Understanding the mechanism of LINE-1 is key to developing potential new treatments for cancer, autoimmune disorders, neurodegeneration, and even aging.
Research published on December 14 in Nature sheds light on a small part of the so-called “dark genome” — the 98 percent of the human genome whose biological function is largely not known.
In this case, an international multidisciplinary team reported the first high-resolution images and structural details of a genetic element known as LINE-1, which inserts itself into the human genome and is implicated in diseases such as cancer, autoimmune disorders, neurodegeneration, and even aging.
Uncovering LINE-1’s Structure and Impact
LINE-1 is described in the paper as an “ancient genetic parasite” with about 100 potentially active copies in each person. LINE-1 activity is often correlated with disease.
Unlike DNA, which makes RNA and then proteins, retrotransposons like LINE-1 work backward, making DNA from RNA and then inserting it into the genome. The enzyme needed for this process is called LINE-1 reverse transcriptase, or LINE-1 RT.
“Retrotransposons are often referred to as ‘jumping genes’ that insert themselves into our chromosomes with a copy-and-paste mechanism,” explains Matthias Götte, professor and chair of the Department of Medical Microbiology and Immunology at the University of Alberta and one of the eight co-corresponding authors.
“For this paper, we discovered the essential steps in this process, which could then lead us to ways to inhibit the enzyme and eventually treat those diseases.”
Collaborative Efforts and Findings
The team included researchers from institutions in the United States and Europe, as well as biotechnology partners. Götte’s lab was the only Canadian contributor to the research, which was led by investigators from Harvard Medical School and Boston-based biotechnology company ROME Therapeutics.

▶ What the exercise asks
Copy out the LINE-1 article above word for word, from its first sentence to its last.

▶ Data block
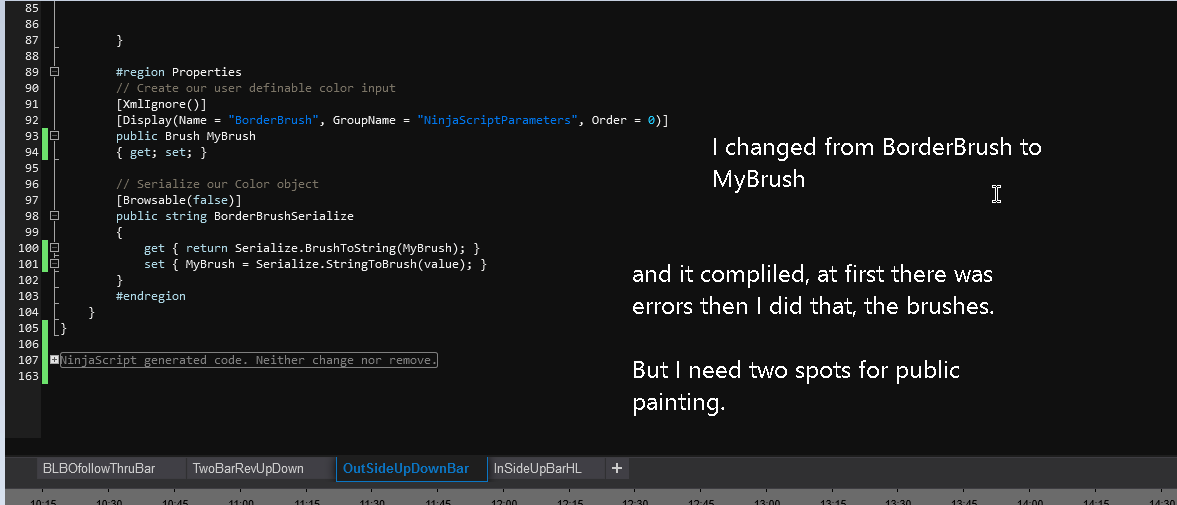1177x505 pixels.
Task: Select the OutSideUpDownBar tab
Action: (405, 468)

▶ Answer section
Understanding the mechanism of LINE-1 is key to developing potential new treatments for cancer, autoimmune disorders, neurodegeneration, and even aging.
Research published on December 14 in Nature sheds light on a small part of the so-called “dark genome” — the 98 percent of the human genome whose biological function is largely not known.
In this case, an international multidisciplinary team reported the first high-resolution images and structural details of a genetic element known as LINE-1, which inserts itself into the human genome and is implicated in diseases such as cancer, autoimmune disorders, neurodegeneration, and even aging.
Uncovering LINE-1’s Structure and Impact
LINE-1 is described in the paper as an “ancient genetic parasite” with about 100 potentially active copies in each person. LINE-1 activity is often correlated with disease.
Unlike DNA, which makes RNA and then proteins, retrotransposons like LINE-1 work backward, making DNA from RNA and then inserting it into the genome. The enzyme needed for this process is called LINE-1 reverse transcriptase, or LINE-1 RT.
“Retrotransposons are often referred to as ‘jumping genes’ that insert themselves into our chromosomes with a copy-and-paste mechanism,” explains Matthias Götte, professor and chair of the Department of Medical Microbiology and Immunology at the University of Alberta and one of the eight co-corresponding authors.
“For this paper, we discovered the essential steps in this process, which could then lead us to ways to inhibit the enzyme and eventually treat those diseases.”
Collaborative Efforts and Findings
The team included researchers from institutions in the United States and Europe, as well as biotechnology partners. Götte’s lab was the only Canadian contributor to the research, which was led by investigators from Harvard Medical School and Boston-based biotechnology company ROME Therapeutics.